Synchronizing Data Sources: A Journey of Decomposition with Couchbase Transactions

Cahittulum
Trendyol Tech
Published in
11 min readOct 4, 2023

--

In this article, we will describe our experience with transitioning data sources during the decomposition process, the methodologies we employed, and the reasons behind our choices. To begin, let’s clarify what the term “basket” signifies in the context of Dolap.

The basket is one of the most important features of the Dolap app. At its most basic level, a basket is a software feature that allows customers to browse sellers’ product offerings and add items to a basket. As the customer continues shopping, they can add or remove items from the basket and even save items for later purchases. Displaying the total cost of the order, including campaigns, shipping costs, and any fees the basket provides customers with a clear understanding of what they will be paying before they finalize their purchase.

In the Dolap, the basket was a part of the giant monolithic application. While a monolith can have its advantages on occasion, it can become increasingly challenging as the team and project expand.
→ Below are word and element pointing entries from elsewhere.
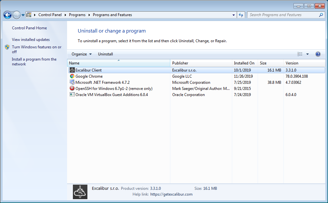Select the Google Chrome icon in list
The width and height of the screenshot is (328, 203).
72,76
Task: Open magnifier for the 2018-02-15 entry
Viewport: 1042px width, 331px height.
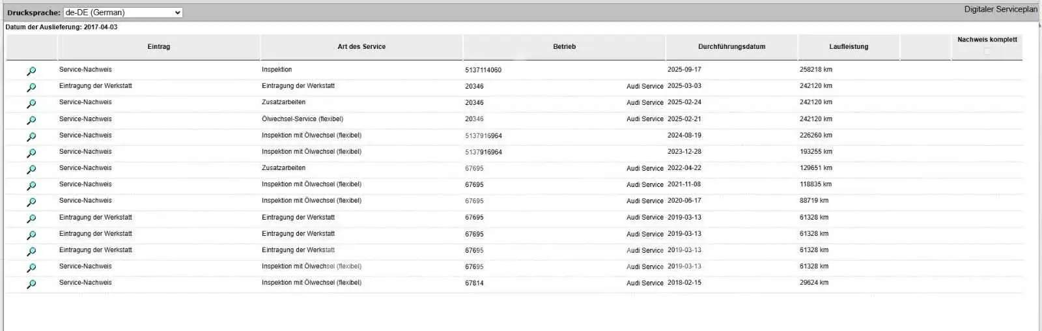Action: [31, 284]
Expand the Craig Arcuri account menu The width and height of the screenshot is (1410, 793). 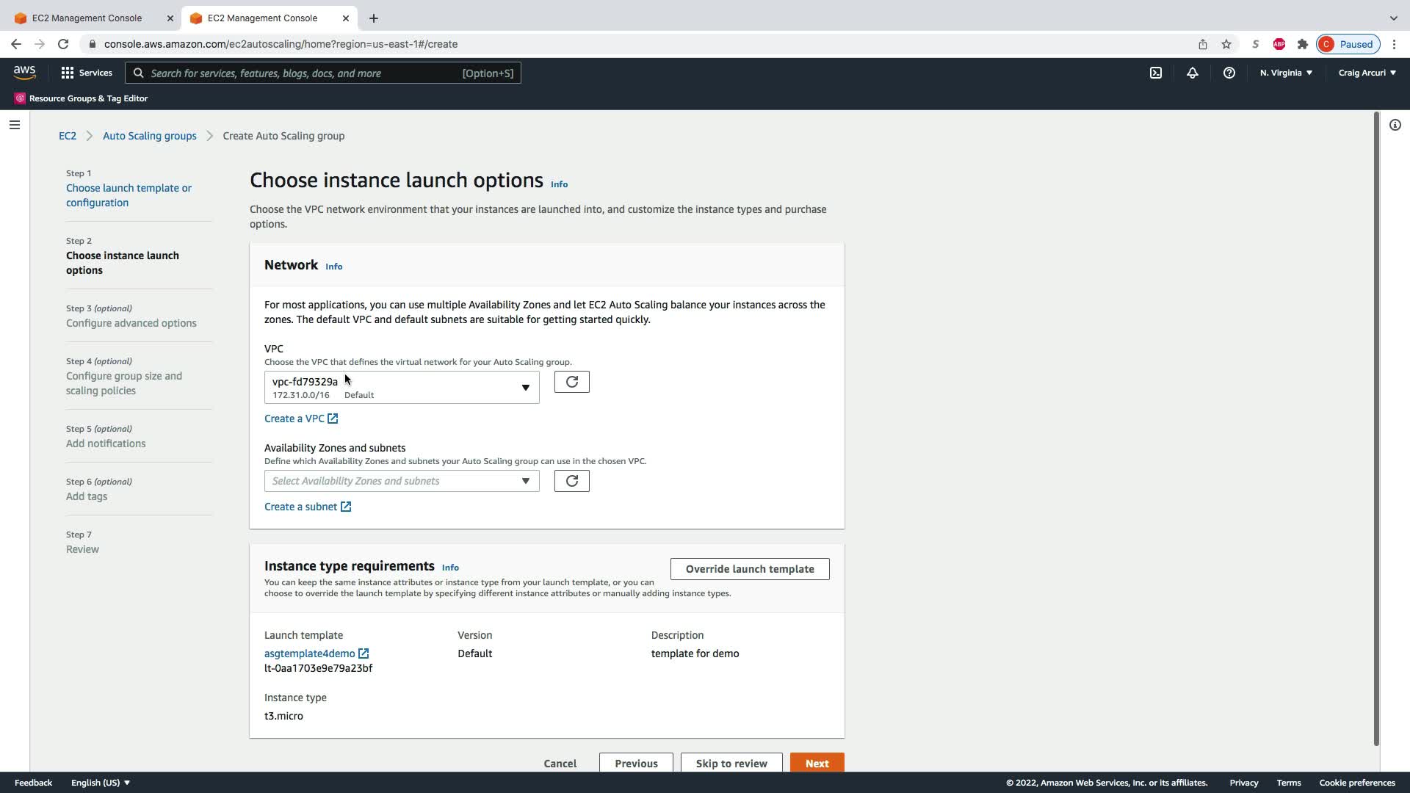[1367, 73]
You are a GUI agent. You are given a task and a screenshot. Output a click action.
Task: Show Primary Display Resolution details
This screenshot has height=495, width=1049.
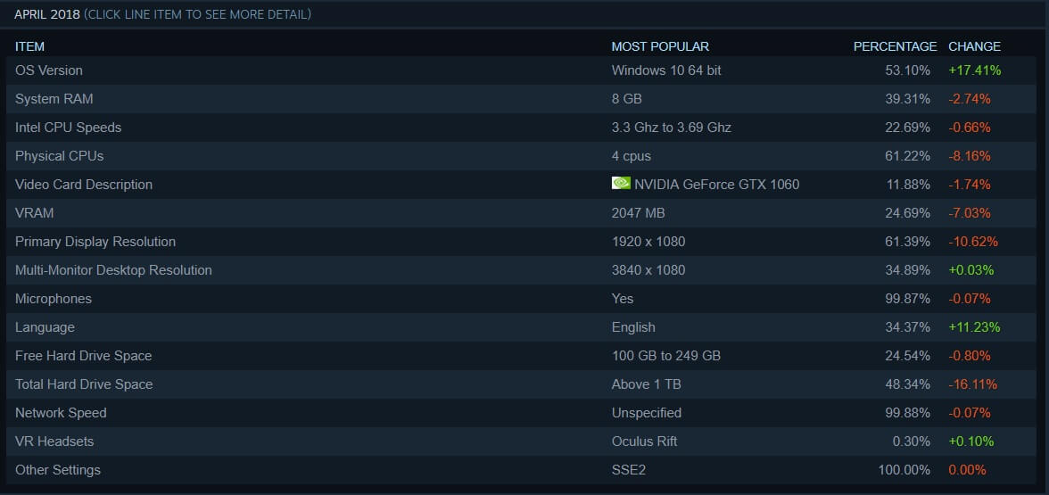pyautogui.click(x=95, y=242)
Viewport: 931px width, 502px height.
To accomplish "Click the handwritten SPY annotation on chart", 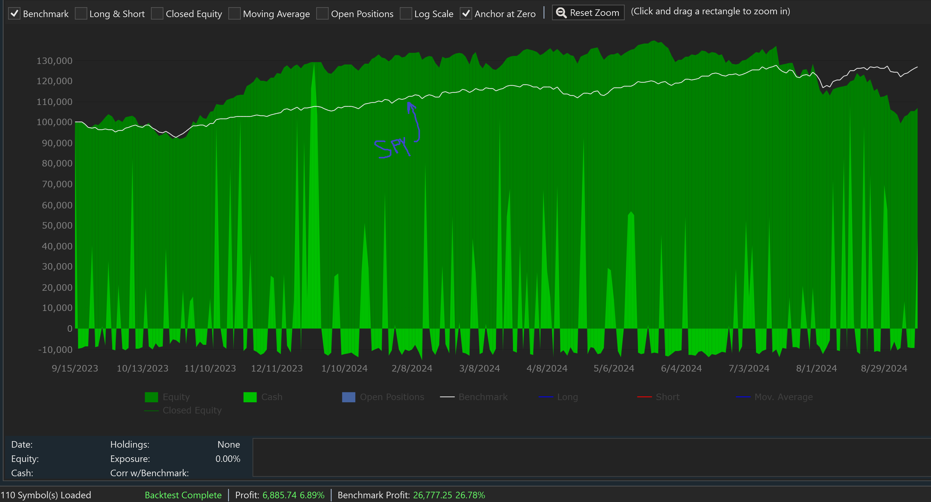I will pyautogui.click(x=392, y=147).
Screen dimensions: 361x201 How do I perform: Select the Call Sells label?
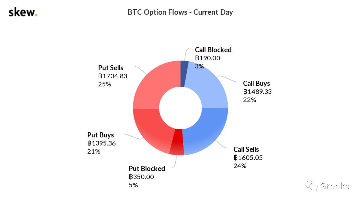click(246, 149)
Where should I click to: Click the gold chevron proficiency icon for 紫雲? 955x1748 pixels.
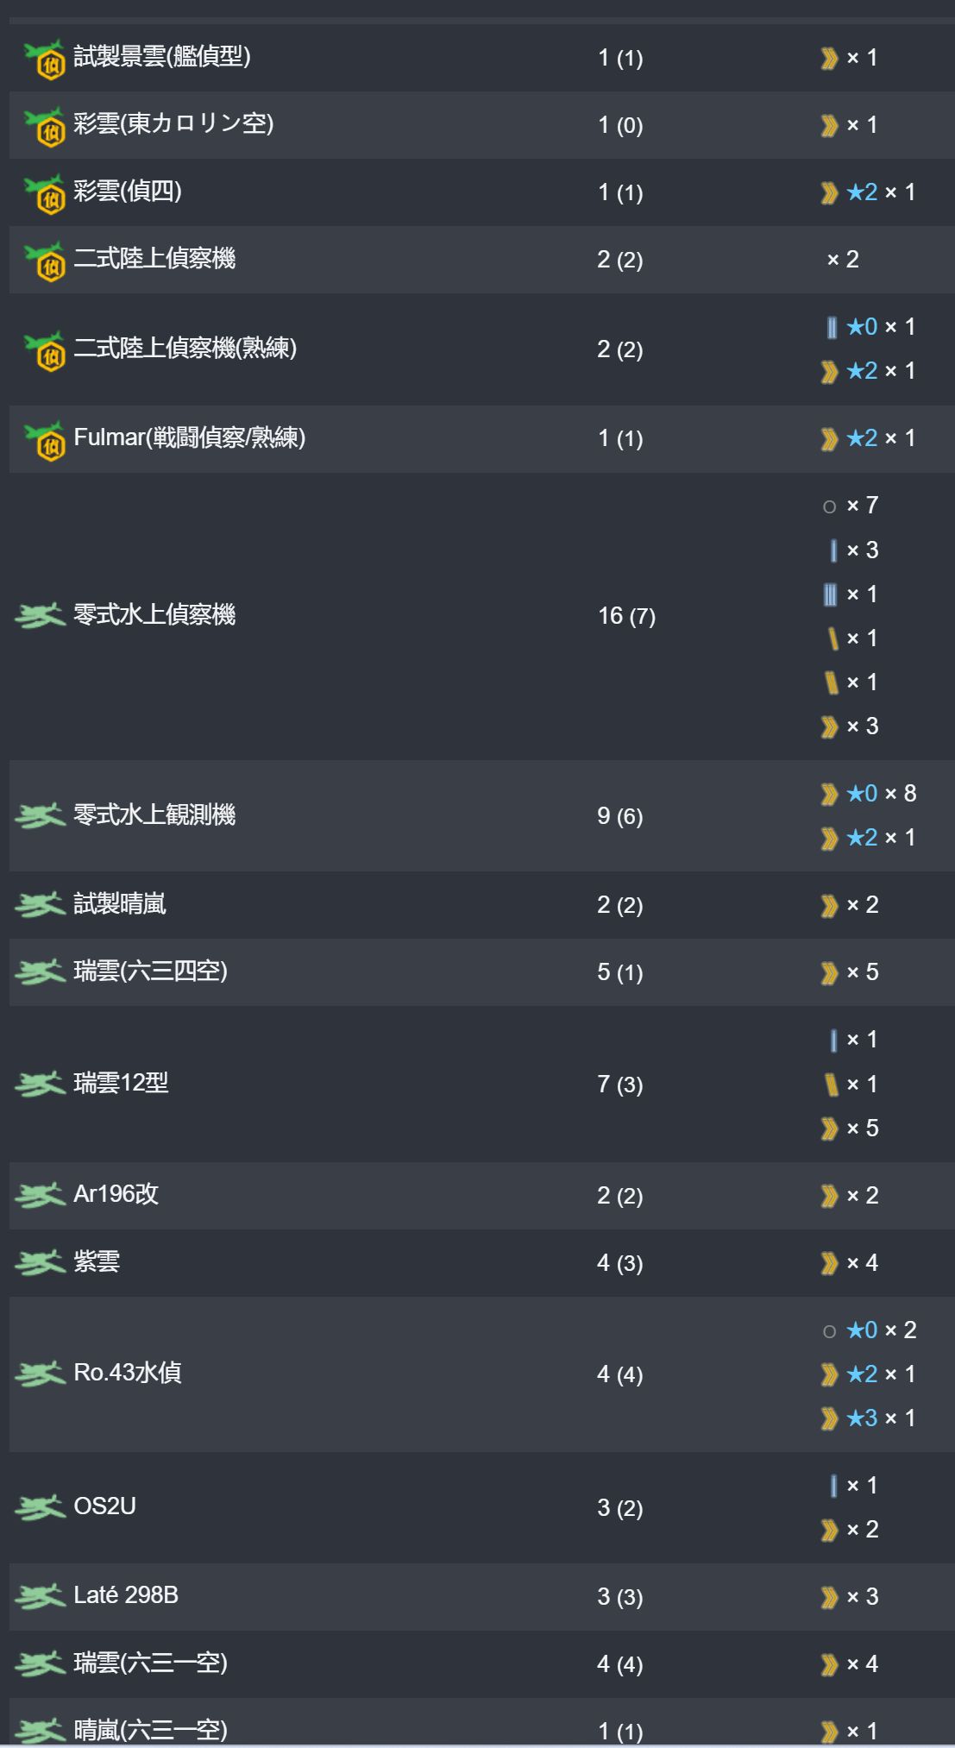pos(829,1263)
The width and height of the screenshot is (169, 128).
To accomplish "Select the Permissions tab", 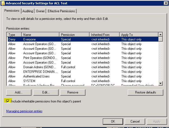I will (x=12, y=11).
This is why the decision was made to break it down.

The primary objectives of the decomposition process encompass principles such as reliability, availability, resiliency, scalability, and ease of development, all while striving for a more efficient project that minimizes resource usage and reduces costs.

Therefore, when decomposing a project, we needed to review the algorithms, technologies, and hardware we worked on. In terms of cost, we decided to move away from AWS RDS and Redis as a cache, which was causing us the most significant financial impact, and transition to Couchbase.

So, we are moving out our entire business logic from a monolith to a microservice with refactoring of course. While making this transition, we also decided to change the database for optimization and cost-saving purposes. Switching from a relational database to a NoSQL database can be a complex problem that may cause data loss.

Making database changes also brings some consistency problems. You have to migrate all user data to the new database without any downtime and you have to be sure that all data is safely migrated to other database. Besides these concerns, we had another problem to solve. Since we are decomposing all the business logic into a microservice, we need to make sure that all business logic is working properly.

Syncing Datasources via Transactions

Our main goal was to quickly complete the decomposition process and eliminate the resources we used previously, so we looked for the fastest way to achieve this. Unless there was a major issue, we had no intention of reverting to the old system.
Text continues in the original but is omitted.